Secondly, the global response of an existing RC frame equipped with the aforementioned devices is investigated via Non Linear Time History (NLTH) analyses. Taking into account the low cycle fatigue often leads to significantly more severe seismic displacement demand value on the retrofitted structure: a close correlation is unveiled between some specific features of the seismic signals adopted in the NLTH and the actual influence of low-cycle fatigue. Reinforced Concrete (RC) structures and buildings designed and realised in the past decades in earthquake-prone zones are often characterised by significant levels of vulnerability, as highlighted by the damage and collapses observed in recent seismic events. Therefore, existing RC buildings are generally in need for retrofitting in order to enhance their level of seismic safety according to the design codes currently in force.

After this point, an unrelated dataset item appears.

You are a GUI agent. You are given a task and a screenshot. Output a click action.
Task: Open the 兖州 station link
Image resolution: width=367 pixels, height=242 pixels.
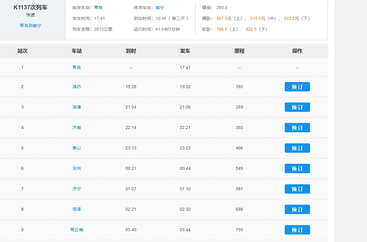pyautogui.click(x=77, y=168)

In principle, several retrofitting strategies can be pursued. Some of them are based on adding further structural systems, such as bracings, which are often made of steel. Moreover, these structural systems include components that are capable of dissipating the input seismic energy. Although several physical phenomena (such as friction of sliding surfaces, viscosity of fluids, yielding of metals, and so on) are considered for designing and realising these dissipative components, devices based on the hysteretic behaviour induced by the cyclic response of steel elements deformed beyond their yielding limit are the most frequently employed ones.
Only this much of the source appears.